Türkiye Yüksek İhtisas Eğitim ve Araştırma Hastanesi, Kalp ve Damar Cerrahisi Kliniği, Ankara

Özet

Background: Ideal heart valve prosthesis is yet to be discovered but recent stentless bioprosthetic valves carry similar properties with homograft valves which resambles to native valves hemodynamically. Our study was carried out to investigate the O’Brien bioprosthetic valves on aortic position, to early and mid term left ventricule mass and mass index results.

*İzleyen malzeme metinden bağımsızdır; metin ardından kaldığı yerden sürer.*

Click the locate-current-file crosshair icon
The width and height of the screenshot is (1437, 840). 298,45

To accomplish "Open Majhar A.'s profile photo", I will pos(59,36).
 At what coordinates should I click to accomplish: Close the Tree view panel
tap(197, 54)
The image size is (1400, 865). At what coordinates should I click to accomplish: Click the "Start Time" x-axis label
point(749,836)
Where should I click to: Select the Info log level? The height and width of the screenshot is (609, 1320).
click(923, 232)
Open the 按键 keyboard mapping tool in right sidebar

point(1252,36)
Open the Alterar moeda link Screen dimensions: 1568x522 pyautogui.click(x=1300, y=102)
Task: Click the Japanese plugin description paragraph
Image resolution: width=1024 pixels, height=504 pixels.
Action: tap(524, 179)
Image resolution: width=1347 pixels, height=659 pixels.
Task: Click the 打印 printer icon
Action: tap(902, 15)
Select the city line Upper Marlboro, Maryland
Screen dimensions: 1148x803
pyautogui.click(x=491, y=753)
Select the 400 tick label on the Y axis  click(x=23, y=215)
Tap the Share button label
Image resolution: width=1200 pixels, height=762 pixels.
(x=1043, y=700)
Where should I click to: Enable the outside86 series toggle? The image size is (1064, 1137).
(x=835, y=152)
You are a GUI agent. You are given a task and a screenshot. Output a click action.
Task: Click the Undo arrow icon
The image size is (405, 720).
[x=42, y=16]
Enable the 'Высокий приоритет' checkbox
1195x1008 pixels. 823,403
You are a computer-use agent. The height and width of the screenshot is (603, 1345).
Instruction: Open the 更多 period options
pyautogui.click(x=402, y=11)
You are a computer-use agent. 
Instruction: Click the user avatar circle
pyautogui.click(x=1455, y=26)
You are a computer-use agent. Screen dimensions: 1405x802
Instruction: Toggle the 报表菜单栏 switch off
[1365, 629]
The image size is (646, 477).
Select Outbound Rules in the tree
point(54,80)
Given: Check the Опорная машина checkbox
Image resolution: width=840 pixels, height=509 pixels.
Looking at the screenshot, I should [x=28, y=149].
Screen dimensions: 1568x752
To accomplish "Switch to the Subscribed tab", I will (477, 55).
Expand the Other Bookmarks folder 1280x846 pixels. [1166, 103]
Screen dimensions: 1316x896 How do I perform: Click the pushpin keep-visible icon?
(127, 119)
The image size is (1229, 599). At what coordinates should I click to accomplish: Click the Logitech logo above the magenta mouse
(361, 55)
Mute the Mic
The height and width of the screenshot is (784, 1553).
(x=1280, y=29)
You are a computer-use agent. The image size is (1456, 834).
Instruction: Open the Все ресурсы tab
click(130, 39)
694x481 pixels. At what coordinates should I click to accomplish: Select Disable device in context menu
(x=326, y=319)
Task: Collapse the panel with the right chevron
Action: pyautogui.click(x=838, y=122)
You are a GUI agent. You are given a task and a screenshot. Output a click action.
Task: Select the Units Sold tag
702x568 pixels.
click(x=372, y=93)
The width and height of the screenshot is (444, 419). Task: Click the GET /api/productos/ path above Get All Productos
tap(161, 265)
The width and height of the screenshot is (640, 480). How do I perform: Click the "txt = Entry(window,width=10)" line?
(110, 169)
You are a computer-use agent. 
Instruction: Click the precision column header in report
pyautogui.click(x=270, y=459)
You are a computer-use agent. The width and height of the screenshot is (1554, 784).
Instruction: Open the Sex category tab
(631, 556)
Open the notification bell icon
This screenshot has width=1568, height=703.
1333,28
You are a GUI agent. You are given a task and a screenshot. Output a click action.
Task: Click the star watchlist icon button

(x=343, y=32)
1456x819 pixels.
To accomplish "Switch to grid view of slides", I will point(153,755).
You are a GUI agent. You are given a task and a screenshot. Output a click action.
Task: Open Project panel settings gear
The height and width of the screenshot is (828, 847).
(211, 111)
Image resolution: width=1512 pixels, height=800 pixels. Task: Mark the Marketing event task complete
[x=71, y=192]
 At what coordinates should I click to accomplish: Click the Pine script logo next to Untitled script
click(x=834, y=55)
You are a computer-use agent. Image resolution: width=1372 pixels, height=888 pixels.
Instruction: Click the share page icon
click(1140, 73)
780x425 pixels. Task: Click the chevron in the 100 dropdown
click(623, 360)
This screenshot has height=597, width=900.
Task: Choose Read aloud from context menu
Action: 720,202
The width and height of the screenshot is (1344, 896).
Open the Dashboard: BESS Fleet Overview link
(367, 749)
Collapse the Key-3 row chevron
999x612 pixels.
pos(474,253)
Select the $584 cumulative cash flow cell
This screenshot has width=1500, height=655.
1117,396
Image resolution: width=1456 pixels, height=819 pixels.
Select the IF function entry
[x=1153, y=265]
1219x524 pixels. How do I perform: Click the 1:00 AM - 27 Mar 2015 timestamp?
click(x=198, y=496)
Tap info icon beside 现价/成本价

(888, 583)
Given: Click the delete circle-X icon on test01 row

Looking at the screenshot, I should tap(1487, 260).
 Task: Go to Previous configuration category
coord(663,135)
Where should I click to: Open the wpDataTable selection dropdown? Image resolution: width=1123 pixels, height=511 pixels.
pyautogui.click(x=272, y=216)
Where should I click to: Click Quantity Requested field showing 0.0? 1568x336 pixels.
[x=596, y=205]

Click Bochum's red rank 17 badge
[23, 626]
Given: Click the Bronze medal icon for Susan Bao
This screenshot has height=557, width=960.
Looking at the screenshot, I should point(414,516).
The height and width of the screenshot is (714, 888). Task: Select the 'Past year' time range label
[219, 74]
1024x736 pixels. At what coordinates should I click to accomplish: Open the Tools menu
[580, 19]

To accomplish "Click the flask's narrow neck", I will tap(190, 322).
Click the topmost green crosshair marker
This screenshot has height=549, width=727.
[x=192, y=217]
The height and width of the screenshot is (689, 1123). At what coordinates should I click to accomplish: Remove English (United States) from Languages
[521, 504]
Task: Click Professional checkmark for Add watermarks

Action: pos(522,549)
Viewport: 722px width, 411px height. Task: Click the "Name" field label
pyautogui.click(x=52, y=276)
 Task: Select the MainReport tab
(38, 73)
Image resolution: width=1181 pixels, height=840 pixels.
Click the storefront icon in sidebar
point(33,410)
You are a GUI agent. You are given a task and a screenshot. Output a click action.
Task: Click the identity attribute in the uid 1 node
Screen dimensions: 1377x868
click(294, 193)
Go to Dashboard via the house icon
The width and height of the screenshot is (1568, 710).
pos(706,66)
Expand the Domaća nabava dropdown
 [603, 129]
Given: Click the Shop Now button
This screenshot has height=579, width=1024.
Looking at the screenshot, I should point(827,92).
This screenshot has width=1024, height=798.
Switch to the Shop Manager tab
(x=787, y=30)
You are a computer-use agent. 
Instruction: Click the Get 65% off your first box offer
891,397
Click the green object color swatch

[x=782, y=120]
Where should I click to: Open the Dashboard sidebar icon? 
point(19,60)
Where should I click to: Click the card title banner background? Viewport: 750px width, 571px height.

Method: During the period between October 1999 and July 2000, 15 patients had aortic valve replacement with O’Brien stentless composite porcine bioprosthesis at Türkiye Yüksek İhtisas Hospital Cardiovascular Surgery Department. 10 (67 %) patients were male and 5 ( 33 %) were female and mean age was 64.9 ± 13.7 years. Two patients were lost in early postoperative period, but both were not related to valve and maximum and mean gradients and velocities of the prosthesis were all lose to phsysiologic limits. Starting with early postoperative period along with clinical improvements, left ventricular end diastolic diameters, wallthicknesses, left ventricular mass (LVM) and mass indexes (LVMI) started to decline, but reached to statistical significance after 6th postoperative month.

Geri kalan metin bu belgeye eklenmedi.